The standardized assessment is a shift from the previous process, in which case managers or providers, such as pediatricians, could directly refer their patients to behavioral health services, at which point those service providers could assess kids for eligibility. That lack of standardization resulted in children waiting for services that were not the most appropriate for their needs, and caused a ballooning of wait lists that may not have accurately represented demand, said Dean Bugaj, associate director of Children’s Behavioral Health Services, at the January meeting.
By standardizing the process, said Bugaj, the state is aiming to elevate the voices of families, collect better data, understand where gaps are and match children with appropriate and timely care.
Implementation of the new assessment process, which began Feb. 2, has been bumpy. Care coordinators, who help families access and navigate the support services, have struggled with delays. As of early May, the average time from request to assessment was around 20 days, said Acentra. The company said it had completed 950 of 1,490 assessment requests received between Feb. 2 and May 6. As of June 10, the company no longer had a backlog, they said.

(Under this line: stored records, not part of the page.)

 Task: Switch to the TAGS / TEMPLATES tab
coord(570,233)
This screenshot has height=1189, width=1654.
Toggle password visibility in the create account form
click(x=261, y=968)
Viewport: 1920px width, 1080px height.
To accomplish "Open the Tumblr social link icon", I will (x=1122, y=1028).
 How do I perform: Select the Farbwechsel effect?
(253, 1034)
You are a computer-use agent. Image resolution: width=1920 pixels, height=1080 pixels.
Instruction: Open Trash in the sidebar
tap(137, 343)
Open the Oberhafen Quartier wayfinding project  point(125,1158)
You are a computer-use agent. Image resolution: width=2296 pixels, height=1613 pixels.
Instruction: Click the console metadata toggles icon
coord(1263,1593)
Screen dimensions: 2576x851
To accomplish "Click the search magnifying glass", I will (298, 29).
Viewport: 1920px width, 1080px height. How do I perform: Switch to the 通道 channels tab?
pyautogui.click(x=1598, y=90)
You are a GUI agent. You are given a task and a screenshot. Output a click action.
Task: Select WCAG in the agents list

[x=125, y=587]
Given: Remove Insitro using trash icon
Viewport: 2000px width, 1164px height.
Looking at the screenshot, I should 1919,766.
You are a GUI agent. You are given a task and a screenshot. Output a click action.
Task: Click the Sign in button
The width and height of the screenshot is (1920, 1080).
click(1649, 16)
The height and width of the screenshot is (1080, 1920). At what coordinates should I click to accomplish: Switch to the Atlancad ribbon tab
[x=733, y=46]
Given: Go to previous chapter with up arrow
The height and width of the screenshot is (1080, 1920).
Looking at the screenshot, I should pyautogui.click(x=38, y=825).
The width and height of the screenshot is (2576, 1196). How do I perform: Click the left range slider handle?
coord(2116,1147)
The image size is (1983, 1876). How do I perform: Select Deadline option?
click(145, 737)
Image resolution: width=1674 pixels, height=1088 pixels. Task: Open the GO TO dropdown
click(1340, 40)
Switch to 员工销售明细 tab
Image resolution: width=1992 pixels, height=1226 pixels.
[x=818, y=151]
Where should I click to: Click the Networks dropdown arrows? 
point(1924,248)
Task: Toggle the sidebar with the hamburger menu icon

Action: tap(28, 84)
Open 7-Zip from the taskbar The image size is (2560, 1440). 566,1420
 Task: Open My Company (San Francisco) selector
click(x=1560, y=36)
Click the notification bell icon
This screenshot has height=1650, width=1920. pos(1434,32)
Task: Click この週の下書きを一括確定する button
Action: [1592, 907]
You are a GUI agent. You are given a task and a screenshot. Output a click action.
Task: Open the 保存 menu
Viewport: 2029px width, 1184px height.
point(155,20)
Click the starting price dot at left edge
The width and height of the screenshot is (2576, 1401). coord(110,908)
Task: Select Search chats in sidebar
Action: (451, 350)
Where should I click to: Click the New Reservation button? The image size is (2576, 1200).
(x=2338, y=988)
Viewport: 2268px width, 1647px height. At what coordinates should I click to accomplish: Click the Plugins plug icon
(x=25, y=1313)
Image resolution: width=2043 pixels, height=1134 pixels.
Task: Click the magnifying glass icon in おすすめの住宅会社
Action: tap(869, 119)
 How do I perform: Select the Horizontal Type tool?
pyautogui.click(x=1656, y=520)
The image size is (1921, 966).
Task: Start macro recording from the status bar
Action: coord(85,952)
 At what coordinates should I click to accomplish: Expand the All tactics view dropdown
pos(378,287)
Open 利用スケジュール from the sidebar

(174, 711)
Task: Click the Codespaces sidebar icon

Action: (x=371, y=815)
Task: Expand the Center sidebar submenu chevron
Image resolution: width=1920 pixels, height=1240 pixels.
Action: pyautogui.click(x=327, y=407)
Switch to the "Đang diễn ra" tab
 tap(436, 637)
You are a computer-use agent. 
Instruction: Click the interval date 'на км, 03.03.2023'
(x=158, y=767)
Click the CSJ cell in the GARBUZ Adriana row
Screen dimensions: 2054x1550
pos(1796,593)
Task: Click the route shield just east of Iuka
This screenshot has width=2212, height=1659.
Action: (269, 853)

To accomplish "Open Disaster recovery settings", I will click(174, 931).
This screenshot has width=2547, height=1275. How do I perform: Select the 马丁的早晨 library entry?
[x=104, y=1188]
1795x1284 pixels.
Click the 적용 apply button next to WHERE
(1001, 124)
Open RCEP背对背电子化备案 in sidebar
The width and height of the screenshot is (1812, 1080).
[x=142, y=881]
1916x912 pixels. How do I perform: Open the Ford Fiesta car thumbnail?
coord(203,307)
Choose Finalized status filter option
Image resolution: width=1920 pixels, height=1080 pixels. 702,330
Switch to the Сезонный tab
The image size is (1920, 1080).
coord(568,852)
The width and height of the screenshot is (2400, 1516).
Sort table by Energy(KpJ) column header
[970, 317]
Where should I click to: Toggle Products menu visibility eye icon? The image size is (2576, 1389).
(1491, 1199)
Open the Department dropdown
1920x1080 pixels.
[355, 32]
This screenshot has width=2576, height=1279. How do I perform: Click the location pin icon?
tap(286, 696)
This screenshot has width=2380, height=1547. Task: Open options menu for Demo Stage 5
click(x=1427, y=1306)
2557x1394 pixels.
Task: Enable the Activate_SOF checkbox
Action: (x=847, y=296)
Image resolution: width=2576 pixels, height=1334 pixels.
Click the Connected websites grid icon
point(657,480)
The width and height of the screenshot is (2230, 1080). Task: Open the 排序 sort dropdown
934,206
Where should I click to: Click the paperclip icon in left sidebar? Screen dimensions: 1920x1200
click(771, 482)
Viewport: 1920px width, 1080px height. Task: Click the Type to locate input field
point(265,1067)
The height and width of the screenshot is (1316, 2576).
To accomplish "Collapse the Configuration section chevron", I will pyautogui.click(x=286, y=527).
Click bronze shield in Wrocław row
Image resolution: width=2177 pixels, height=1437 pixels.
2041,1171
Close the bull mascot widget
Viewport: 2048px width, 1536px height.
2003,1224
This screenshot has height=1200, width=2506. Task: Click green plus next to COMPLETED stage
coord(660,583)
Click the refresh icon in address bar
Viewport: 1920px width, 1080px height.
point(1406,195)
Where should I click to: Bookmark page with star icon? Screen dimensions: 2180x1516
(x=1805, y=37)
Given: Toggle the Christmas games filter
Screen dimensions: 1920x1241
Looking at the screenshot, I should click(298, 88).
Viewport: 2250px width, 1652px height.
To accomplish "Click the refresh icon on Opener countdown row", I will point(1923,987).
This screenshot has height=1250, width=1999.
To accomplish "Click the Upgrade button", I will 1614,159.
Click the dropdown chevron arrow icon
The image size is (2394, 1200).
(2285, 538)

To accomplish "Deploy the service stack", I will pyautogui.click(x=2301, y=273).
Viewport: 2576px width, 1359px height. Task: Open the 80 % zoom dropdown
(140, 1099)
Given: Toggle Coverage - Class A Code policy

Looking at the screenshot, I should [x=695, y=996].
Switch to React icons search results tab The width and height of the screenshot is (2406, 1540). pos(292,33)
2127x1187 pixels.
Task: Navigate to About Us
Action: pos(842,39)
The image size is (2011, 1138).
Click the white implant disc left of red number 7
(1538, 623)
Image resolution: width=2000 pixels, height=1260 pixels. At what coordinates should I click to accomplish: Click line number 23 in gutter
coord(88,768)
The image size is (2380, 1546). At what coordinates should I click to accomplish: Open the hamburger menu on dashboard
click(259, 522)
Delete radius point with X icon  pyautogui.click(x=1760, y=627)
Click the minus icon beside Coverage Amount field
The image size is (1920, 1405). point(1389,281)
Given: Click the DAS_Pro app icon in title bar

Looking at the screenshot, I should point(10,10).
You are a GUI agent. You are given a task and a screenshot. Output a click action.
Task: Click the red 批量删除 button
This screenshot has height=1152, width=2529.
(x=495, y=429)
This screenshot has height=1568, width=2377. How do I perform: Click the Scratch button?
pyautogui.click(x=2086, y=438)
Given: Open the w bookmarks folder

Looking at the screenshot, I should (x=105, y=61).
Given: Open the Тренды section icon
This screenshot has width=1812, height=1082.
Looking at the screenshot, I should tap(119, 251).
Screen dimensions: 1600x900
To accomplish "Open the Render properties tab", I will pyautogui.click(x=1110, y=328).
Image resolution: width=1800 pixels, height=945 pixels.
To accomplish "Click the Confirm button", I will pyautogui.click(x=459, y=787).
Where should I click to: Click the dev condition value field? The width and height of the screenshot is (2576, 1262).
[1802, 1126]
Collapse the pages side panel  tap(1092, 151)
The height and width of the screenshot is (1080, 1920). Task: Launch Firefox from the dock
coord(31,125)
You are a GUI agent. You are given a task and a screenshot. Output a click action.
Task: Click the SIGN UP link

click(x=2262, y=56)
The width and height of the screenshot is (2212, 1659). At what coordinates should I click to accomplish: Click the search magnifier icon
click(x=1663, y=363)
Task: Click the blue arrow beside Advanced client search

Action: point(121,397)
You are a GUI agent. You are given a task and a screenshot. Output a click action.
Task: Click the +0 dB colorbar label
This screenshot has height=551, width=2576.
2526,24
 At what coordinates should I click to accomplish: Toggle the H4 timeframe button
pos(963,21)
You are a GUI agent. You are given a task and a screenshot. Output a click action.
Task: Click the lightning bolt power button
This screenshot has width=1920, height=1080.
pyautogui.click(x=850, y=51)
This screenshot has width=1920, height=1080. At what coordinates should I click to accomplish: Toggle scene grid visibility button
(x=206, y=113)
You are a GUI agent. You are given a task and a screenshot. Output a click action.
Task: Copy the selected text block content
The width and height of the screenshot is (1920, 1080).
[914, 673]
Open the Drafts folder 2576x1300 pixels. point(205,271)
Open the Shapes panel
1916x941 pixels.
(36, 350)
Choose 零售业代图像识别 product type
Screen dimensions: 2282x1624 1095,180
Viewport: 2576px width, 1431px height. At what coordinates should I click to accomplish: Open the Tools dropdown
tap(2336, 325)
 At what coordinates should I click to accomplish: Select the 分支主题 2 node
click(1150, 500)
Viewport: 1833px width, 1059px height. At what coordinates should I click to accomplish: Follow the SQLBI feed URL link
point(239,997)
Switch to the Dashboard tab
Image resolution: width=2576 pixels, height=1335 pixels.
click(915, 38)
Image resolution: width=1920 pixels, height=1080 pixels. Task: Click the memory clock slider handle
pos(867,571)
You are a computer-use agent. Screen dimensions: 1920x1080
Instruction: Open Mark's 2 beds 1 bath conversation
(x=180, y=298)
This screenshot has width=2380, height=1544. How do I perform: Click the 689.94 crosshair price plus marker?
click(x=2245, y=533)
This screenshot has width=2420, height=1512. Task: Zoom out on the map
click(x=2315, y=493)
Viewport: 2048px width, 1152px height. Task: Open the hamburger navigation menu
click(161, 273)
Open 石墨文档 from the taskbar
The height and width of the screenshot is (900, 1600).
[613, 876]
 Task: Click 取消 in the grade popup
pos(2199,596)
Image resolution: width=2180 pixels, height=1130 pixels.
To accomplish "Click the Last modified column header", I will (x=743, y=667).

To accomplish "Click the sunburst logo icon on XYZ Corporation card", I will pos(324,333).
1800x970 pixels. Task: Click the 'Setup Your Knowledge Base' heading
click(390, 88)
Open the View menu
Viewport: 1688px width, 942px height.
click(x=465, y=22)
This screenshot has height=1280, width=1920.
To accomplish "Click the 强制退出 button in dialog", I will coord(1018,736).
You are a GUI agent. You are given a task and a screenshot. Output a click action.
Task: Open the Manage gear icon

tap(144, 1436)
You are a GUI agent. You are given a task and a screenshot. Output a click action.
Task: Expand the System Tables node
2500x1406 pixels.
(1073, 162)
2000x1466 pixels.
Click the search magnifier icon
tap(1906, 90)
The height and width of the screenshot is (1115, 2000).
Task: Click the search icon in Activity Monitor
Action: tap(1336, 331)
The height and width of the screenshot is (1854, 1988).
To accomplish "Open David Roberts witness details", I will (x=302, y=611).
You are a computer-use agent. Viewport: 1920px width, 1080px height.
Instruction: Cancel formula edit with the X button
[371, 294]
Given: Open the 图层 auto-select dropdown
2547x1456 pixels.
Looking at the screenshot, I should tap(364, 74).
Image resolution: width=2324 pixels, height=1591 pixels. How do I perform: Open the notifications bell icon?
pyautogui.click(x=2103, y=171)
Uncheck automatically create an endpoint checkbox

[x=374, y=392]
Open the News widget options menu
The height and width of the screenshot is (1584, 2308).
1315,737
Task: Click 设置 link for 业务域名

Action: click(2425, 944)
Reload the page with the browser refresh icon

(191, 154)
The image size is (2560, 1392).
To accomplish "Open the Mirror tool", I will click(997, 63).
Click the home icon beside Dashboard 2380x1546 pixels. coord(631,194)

The initial backlog was driven by higher-than-expected assessment requests and challenges scheduling assessments at times that work for families, Acentra said. The company has received roughly 125 requests per week. It was anticipating 75.
The new system also restricts who qualifies for case management. In addition to receiving a diagnosis from a clinician, children must reach new screening thresholds that were not required by the old rules.
More work needed for “long-term, sustainable change”
The providers The Monitor spoke to expressed mixed views about the changes. Several said that meeting the terms of the settlement agreement and keeping children from entering out-of-home placements would require significant bolstering of the workforce and an increase in reimbursement rates.
“On paper, early intervention will work,” said Justin Gifford, executive director at Becket. “But we don’t have the people to do it. We already have a workforce shortage.”
Maine has long struggled with a shortage of mental health providers that has exacerbated waitlists for care.
Assessing the workforce is part of the state’s implementation plan for this year. One reason the state created the standardized assessment was to help the state gather better data and understand where the greatest service and workforce gaps are, Bugaj said.
Some providers The Monitor spoke to worried that the new screening requirements could limit access to preventive services for kids with a lower level of need, which they said would then increase the risk that children end up in crisis and need more intense care.
“Kids aren’t going to get their needs met, and the longer we take to improve the state for our children, the worse things are going to be,” said Nancy Cronin, the executive director of the Maine Developmental Disabilities Council.
Erica Boudette, the Children’s Program Coordinator at Choices are for Everyone, a nonprofit supporting people with intellectual disabilities, said she hasn’t felt any effects of the changes under the adopted rules.
Roslyn Gerwin, a child and adolescent psychiatrist at MaineHealth, said she thinks changes such as the assessment would help streamline a fragmented and confusing system.
“Is there more work to be done? Yes,” said Gerwin. “Do I see that as a problem? No, that’s just reality. We have to put more work into creating that long-term, sustainable change.”